The first time that I started using Kubernetes, determining which of these different workload type options to select was thoroughly confusing. Allow me to break down each type in a way that reflects experiences I have faced:

Deployments: Your Go-To for Stateless Applications

Think of Deployments as perfect for applications that needn't remember anything from one restart to another, I use them for:

Web applications where any pod can serve any request
API servers that don't store data locally
Image processing services that process and return results

For example, deploying a Node.js web server, I'd use Deployments because it does not matter which pod is handling the request - they are all identical.

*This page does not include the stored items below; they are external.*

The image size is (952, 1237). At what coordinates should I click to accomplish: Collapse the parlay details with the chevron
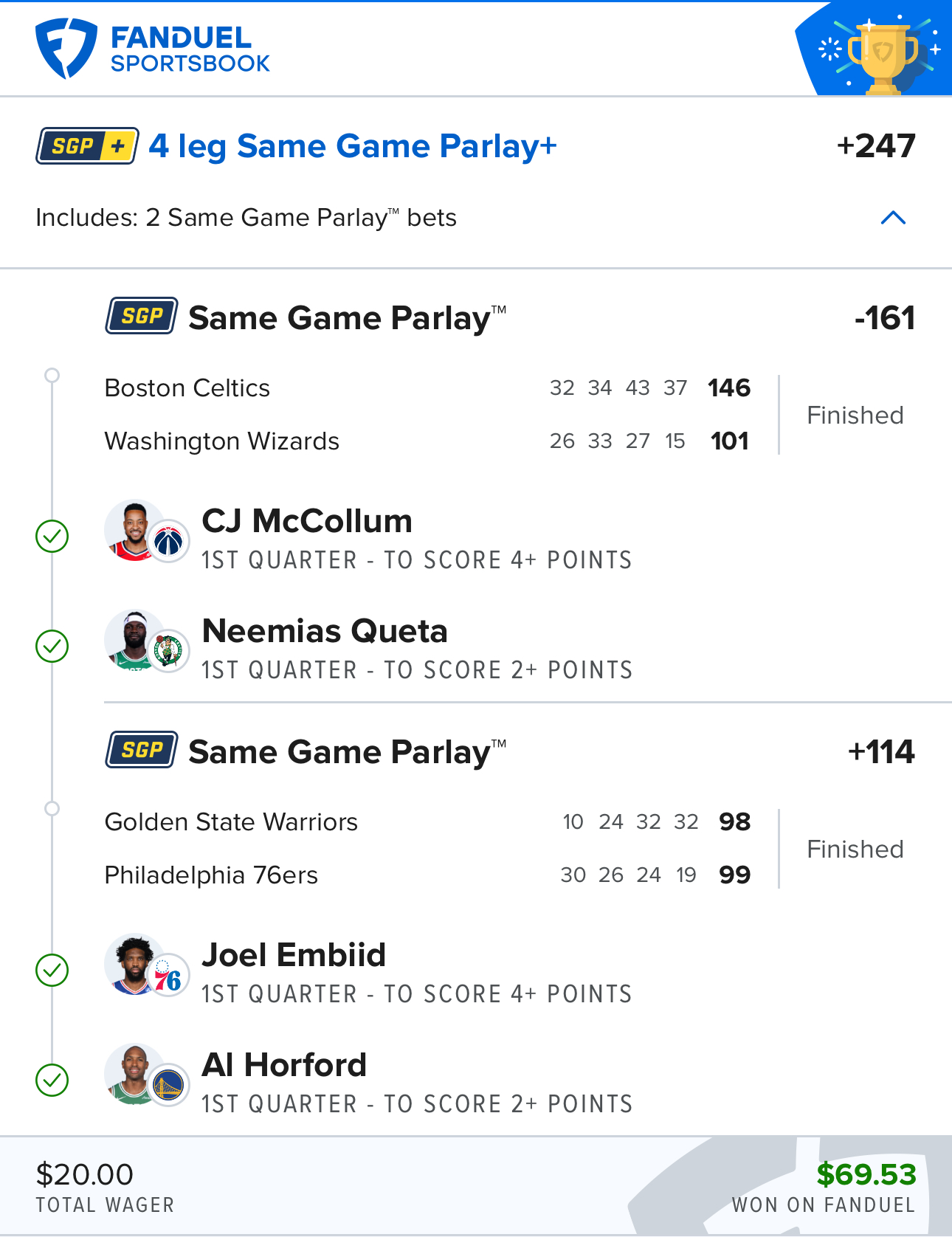coord(893,218)
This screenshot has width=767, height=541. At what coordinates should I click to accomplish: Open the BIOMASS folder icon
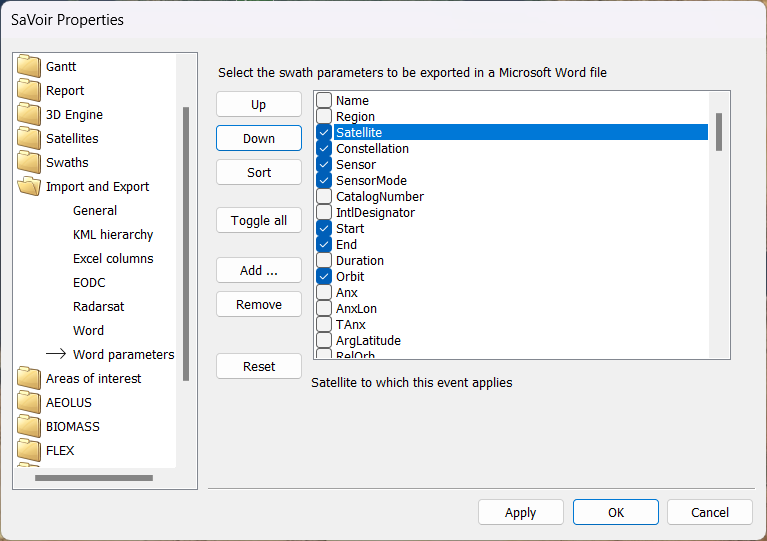click(29, 427)
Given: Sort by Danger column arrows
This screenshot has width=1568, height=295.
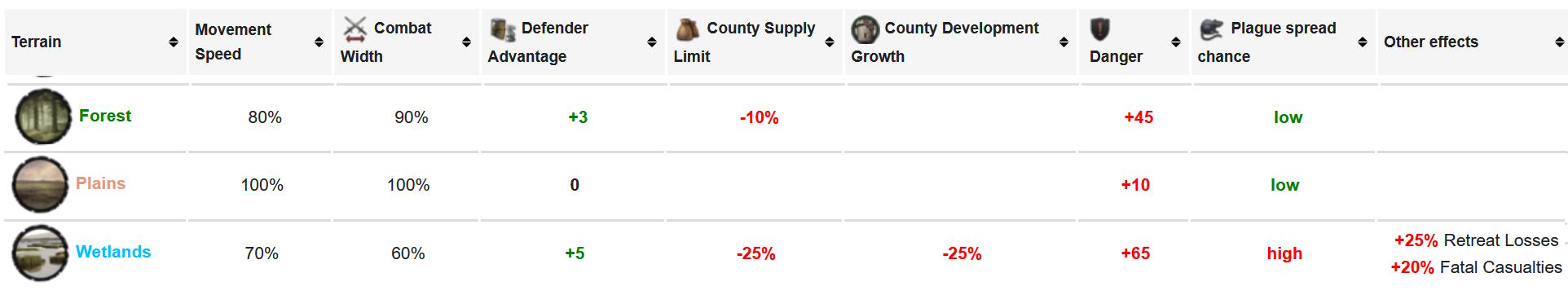Looking at the screenshot, I should click(1175, 42).
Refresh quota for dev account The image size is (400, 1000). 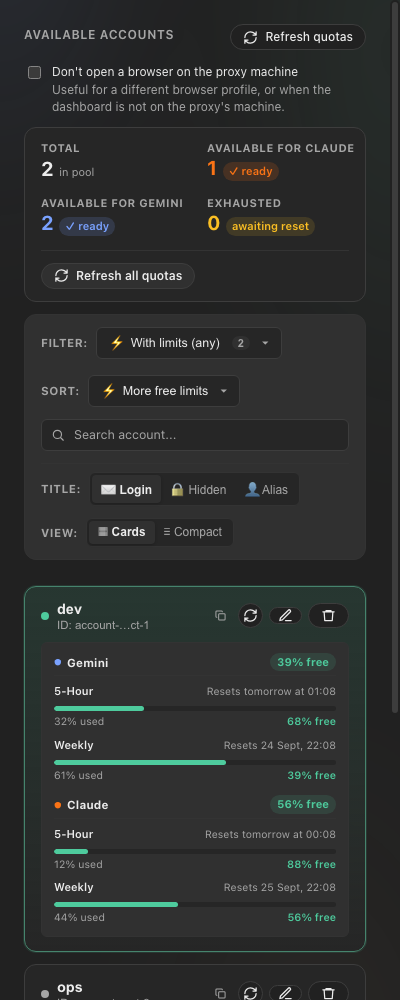[250, 615]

If a pod dies, Kubernetes creates a new one with a random name and everything keeps on working.

apiVersion: apps/v1
kind: Deployment
metadata:
  name: webserver
spec:
  replicas: 3
  selector:
    matchLabels:
      app: webserver
  template:
    metadata:
      labels:
        app: webserver
    spec:
      containers:
      - name: nginx
        image: nginx:1.25

StatefulSets: When Identity and Data Matter

StatefulSets are like assigned parking spots - each pod gets its own unique, permanent identity. I learned their importance while deploying a PostgreSQL cluster:

Each database instance had required its own persistent storage.
Replication needed predictable hostnames for Pods - Scale-up and scale-down had to happen in a specific order

Here is a concrete example: a PostgreSQL cluster, where pod-0 is the primary and pod-1 and pod-2 are replicas. Each needs its own storage, and must maintain its identity even after restarts.

apiVersion: apps/v1
kind: StatefulSet
metadata:
  name: postgres
spec:
  serviceName: postgres
  replicas: 3
  selector:
    matchLabels:
      app: postgres
  template:
    metadata:
      labels:
        app: postgres
    spec:
      containers:
      - name: postgres
        image: postgres:15
        volumeMounts:
        - name: data
          mountPath: /var/lib/postgresql/data
  volumeClaimTemplates:
  - metadata:
      name: data
    spec:
      accessModes: [ "ReadWriteOnce" ]
      resources:
        requests:
          storage: 10Gi

DaemonSets: One Per Node Operations

DaemonSets are like having a security guard at every building entrance. I use them when I need exactly one pod on every node. Real-world uses include:

Log collectors like Fluentd that need to run on every node
Node monitoring agents collecting metrics
Network plugins that need to configure each node

For example, to collect logs, I will use Fluentd as a DaemonSet to collect the logs of every node:

apiVersion: apps/v1
kind: DaemonSet
metadata:
  name: fluentd
spec:
  selector:
    matchLabels:
      app: fluentd
  template:
    metadata:
      labels:
        app: fluentd
    spec:
      containers:
      - name: fluentd
        image: fluentd:v1.16
        volumeMounts:
        - name: varlog
          mountPath: /var/log
      volumes:
      - name: varlog
        hostPath:
          path: /var/log

Interactive Decision Helper

tip

Still having a hard time choosing the right workload type?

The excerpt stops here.